**Material**
-*-*-
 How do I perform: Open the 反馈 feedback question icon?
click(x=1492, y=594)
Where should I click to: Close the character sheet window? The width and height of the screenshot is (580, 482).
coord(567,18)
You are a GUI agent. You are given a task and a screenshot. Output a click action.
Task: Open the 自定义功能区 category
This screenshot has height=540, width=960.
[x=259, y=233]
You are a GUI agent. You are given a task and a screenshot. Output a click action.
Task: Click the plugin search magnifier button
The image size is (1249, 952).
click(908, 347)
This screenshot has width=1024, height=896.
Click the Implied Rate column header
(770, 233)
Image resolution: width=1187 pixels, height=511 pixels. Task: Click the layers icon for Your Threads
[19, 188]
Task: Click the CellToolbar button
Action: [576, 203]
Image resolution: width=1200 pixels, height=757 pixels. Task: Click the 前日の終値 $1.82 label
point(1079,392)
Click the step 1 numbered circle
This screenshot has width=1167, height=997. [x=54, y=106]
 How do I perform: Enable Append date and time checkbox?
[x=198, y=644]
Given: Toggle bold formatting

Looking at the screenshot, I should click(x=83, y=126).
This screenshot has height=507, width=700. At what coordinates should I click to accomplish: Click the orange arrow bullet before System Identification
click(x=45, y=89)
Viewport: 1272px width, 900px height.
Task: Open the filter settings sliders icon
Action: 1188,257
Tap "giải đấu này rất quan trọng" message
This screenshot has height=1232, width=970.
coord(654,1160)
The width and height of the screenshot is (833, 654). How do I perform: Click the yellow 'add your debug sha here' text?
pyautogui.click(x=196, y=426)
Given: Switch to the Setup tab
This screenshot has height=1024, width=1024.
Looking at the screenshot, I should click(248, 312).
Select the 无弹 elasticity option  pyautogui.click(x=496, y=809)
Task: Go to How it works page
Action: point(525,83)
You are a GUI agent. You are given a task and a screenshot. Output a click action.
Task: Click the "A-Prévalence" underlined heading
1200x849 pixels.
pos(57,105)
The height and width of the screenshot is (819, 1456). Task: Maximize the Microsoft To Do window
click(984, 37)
-*-*-
**Directions**
Please give the rows again from the start of the records through the line containing "Action: [576, 203]", replacing "Implied Rate" with "Implied Volatility" and leaving everything else unchanged.

**Task solution**
 How do I perform: Open the 反馈 feedback question icon?
click(x=1492, y=594)
Where should I click to: Close the character sheet window? The width and height of the screenshot is (580, 482).
coord(567,18)
You are a GUI agent. You are given a task and a screenshot. Output a click action.
Task: Open the 自定义功能区 category
This screenshot has height=540, width=960.
[x=259, y=233]
You are a GUI agent. You are given a task and a screenshot. Output a click action.
Task: Click the plugin search magnifier button
The image size is (1249, 952).
click(908, 347)
This screenshot has width=1024, height=896.
Click the Implied Volatility column header
(770, 233)
Image resolution: width=1187 pixels, height=511 pixels. Task: Click the layers icon for Your Threads
[19, 188]
Task: Click the CellToolbar button
Action: [576, 203]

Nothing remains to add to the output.